Design evidence points to several robust, differentiated trends and best practices:

Co-design across all system levels (hardware, dataflow, mapping) is essential: Partial exploration of parallelism or memory parameters produces irreversibly suboptimal architectures (Mo et al., 6 Apr 2026, Wang et al., 9 Dec 2025).
Heterogeneity (across chiplets/cores) outperforms monolithic “one-size-fits-all” designs: Specialization for prefill/decode or GEMM/attention produces higher energy efficiency and robust utilization across LLM workloads (Wang et al., 9 Dec 2025, He et al., 10 Aug 2025).

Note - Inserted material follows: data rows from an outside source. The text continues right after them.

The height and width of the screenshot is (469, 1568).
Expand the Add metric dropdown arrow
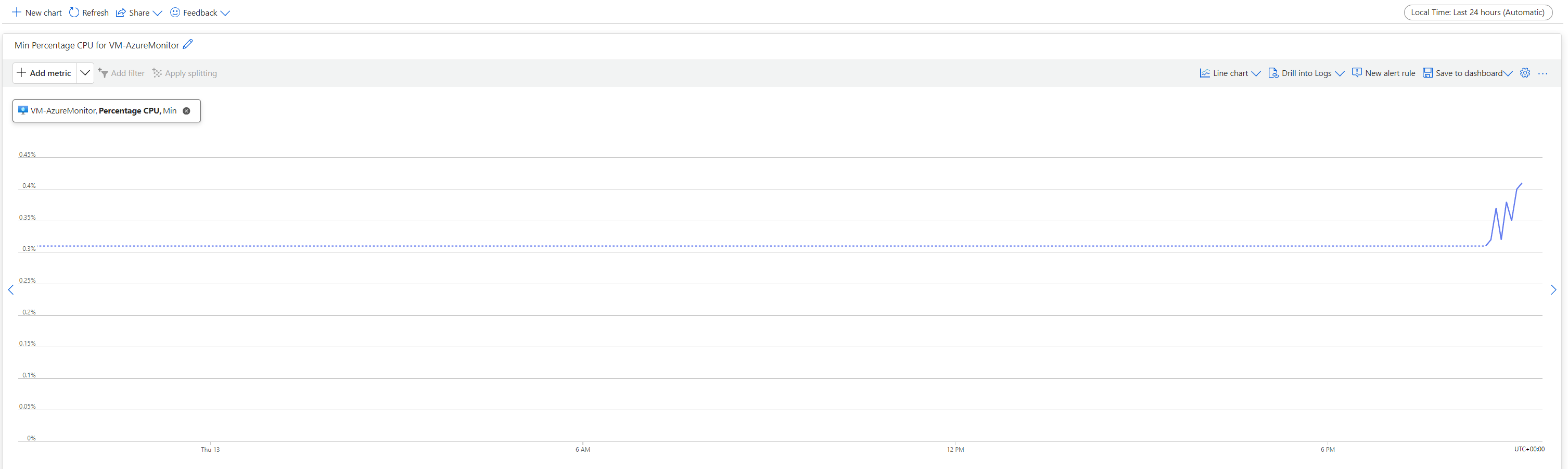pyautogui.click(x=85, y=73)
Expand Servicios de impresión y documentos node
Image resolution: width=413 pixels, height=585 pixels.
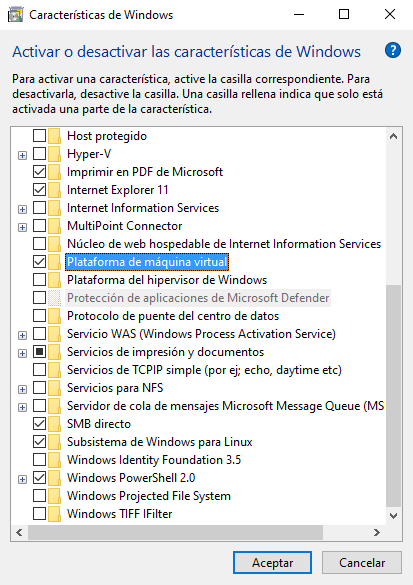[x=22, y=353]
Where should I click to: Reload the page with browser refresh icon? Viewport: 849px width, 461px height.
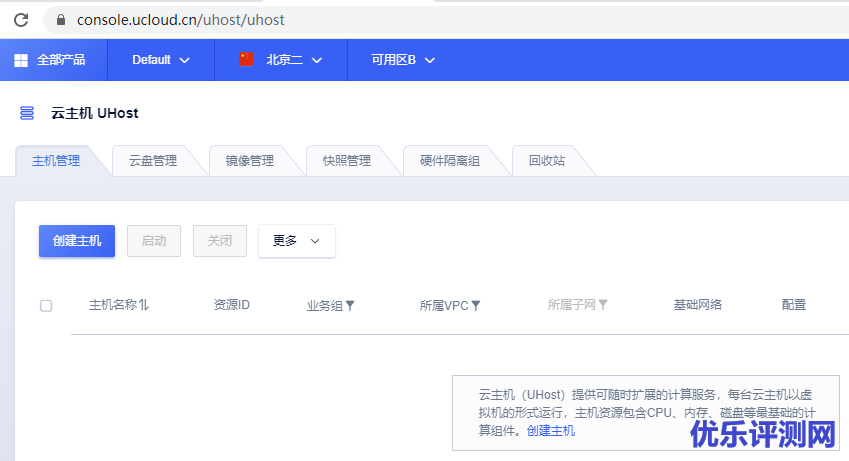coord(21,20)
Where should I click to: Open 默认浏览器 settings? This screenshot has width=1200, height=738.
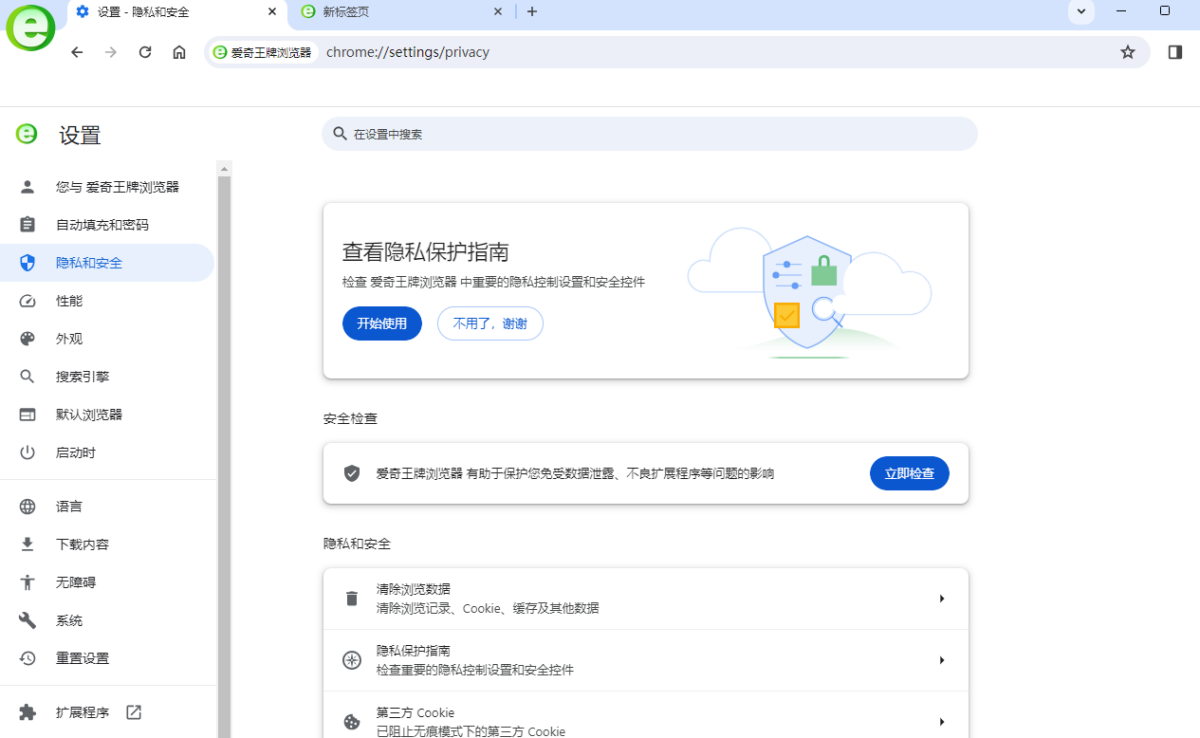[x=88, y=414]
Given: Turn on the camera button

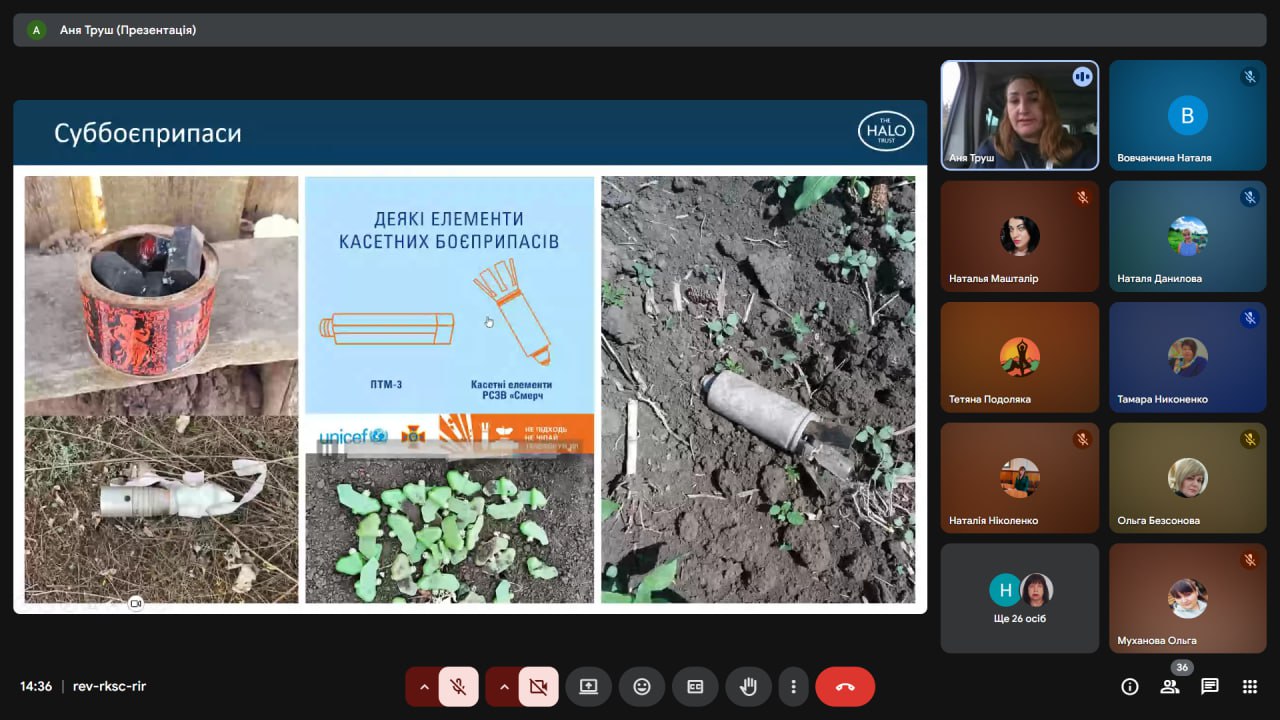Looking at the screenshot, I should (x=538, y=687).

Compiler- and software-aware mapping achieve major gains in latency and bandwidth utilization: Software-guided tensor-to-bank mapping and dimension-ordered tile placement minimize row-buffer conflicts and NoC hops, yielding 80% utilization improvement (Liu et al., 29 Apr 2026).
Thermal- and power-aware DSE cannot be overlooked: High DRAM stack heights and core counts undermine peak throughput and yield unless integrated thermal models drive early pruning (Wang et al., 9 Dec 2025, Mo et al., 6 Apr 2026).

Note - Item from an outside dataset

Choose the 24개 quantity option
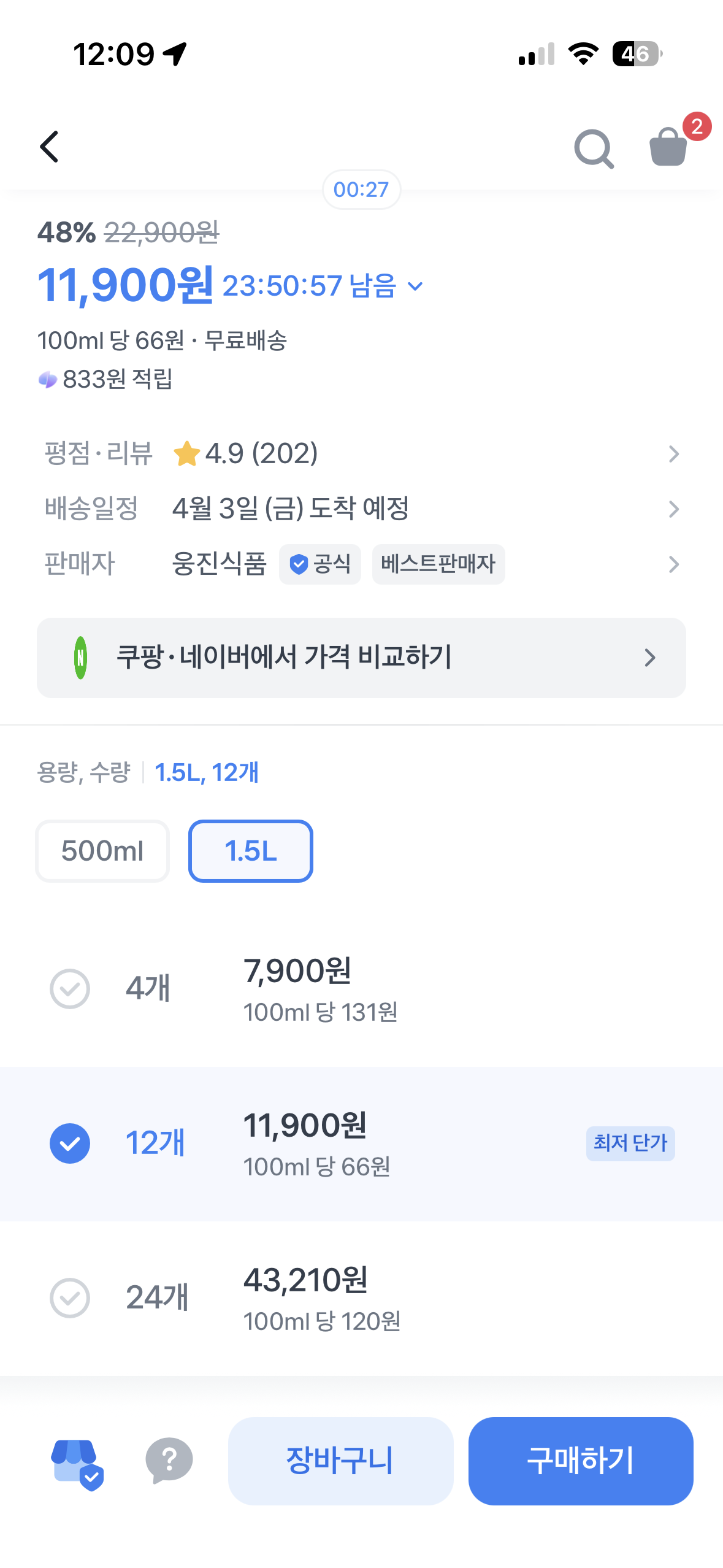 (361, 1297)
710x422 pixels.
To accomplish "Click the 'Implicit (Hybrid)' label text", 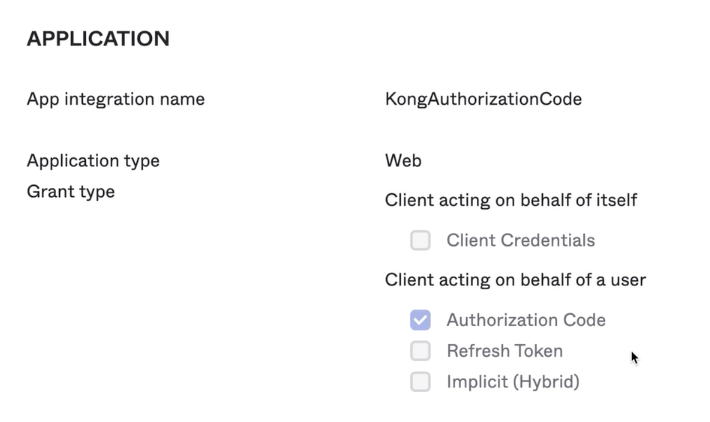I will click(512, 382).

Open, silicon-validated performance models (ATLAS, DeepStack, Voxel, NicePIM) are pivotal for enabling reproducible, community-wide exploration of co-designed 3D DRAM-accelerator architectures (Li et al., 9 Apr 2026, Mo et al., 6 Apr 2026, Liu et al., 29 Apr 2026, Wang et al., 2023).

The continued evolution of 3D DRAM-stacked AI systems is likely to deliver ever-higher vertically integrated bandwidth, agile on-stack/near-stack processing, and judicious software–hardware symbiosis, driving a new plateau of efficiency and scalability for DNN and LLM inference (Azarkhish et al., 2017, Pan et al., 6 Oct 2025, Wang et al., 9 Dec 2025, Li et al., 9 Apr 2026, Cai et al., 13 Dec 2025).